By Paul T. Finger, MD
There are two main types:
Congenital retinal pigment epithelial hypertrophy (CHRPE) is usually found before patients reach 30 years of age. They may enlarge with time, but are not commonly associated with malignant transformation. There has been an association made between people with Gardner’s Syndrome (familial colonic polyposes) and CHRPE.
If your eye care specialist has told you that you have congenital retinal pigment epithelial hypertrophy, it is reasonable to tell your gastroenterologist so that he may recommend the frequency of your colon screening tests.
Acquired retinal pigment epithelial hypertrophy is typically found later in life. They are typically jet-black to gray, flat, with a halo around its edges. They are variable in size, and may develop lacunae of lightly colored areas of atrophy (see above). These tumors are more commonly found in the peripheral retina where thickness is more difficult to judge by ophthalmoscopy.

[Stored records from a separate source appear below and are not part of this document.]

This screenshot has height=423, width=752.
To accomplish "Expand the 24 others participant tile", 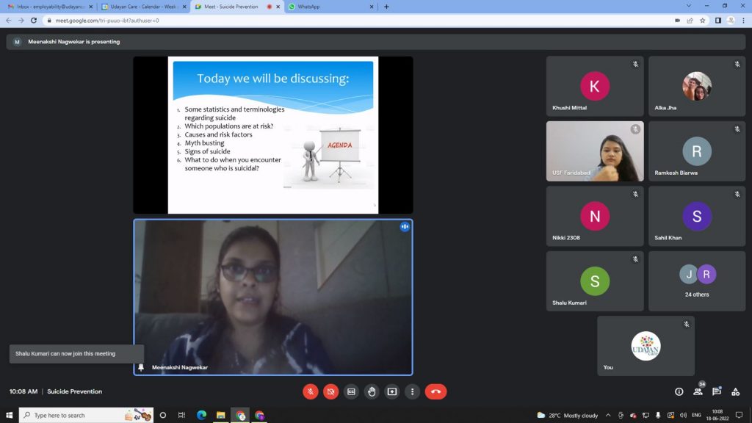I will pos(696,281).
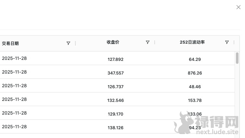The width and height of the screenshot is (245, 138).
Task: Close the data table dialog
Action: click(x=239, y=7)
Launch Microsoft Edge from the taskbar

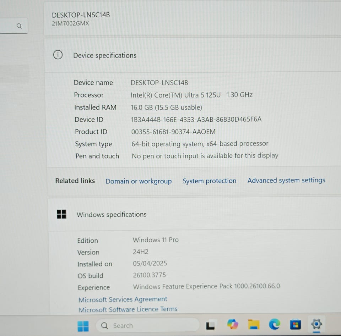(274, 324)
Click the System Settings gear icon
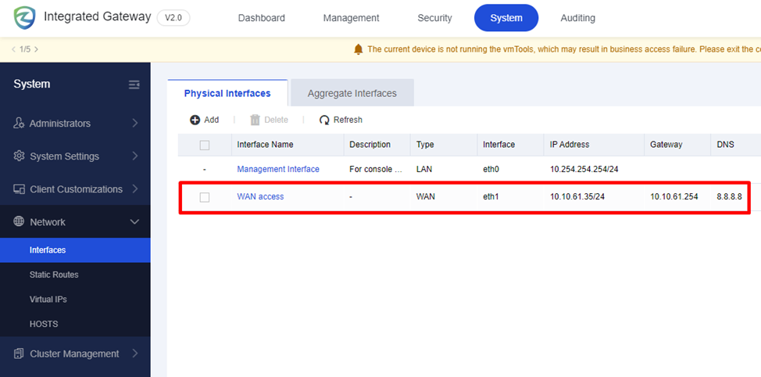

Almost all patients with retinal pigment epithelial hypertrophy do not have symptoms. These pigmented intraocular lesions are found by eye care specialists during dilated examination of the inside of the eye (ophthalmoscopy). Eye tumor specialists can differentiate between retinal pigment epithelial hypertrophy and melanoma by clinical examination (without a biopsy).
Retinal pigment epithelial hypertrophy can be diagnosed by ophthalmic examination. This will include a careful history for familial colon disease (polyposes). The eye examination will concentrate on the appearance of the retinal pigment epithelial hypertrophy. These lesions tend to be black or atrophic. They may be surrounded by a halo of less pigmented tissue or exhibit a sharp demarcation line.
Ultrasonography typically shows that RPE hypertrophy is flat to minimally elevated and slightly hyper-reflective.
Fluorescein angiography of RPE hypertrophy typically demonstrates blockage of fluorescence (except in the areas of atrophy which are hyperfluorescent).
Optical coherence tomography (OCT) of RPE hypertrophy will demonstrate thickening of the RPE with areas of thinning (atrophy). The underlying choroid is typically attenuated (thinner).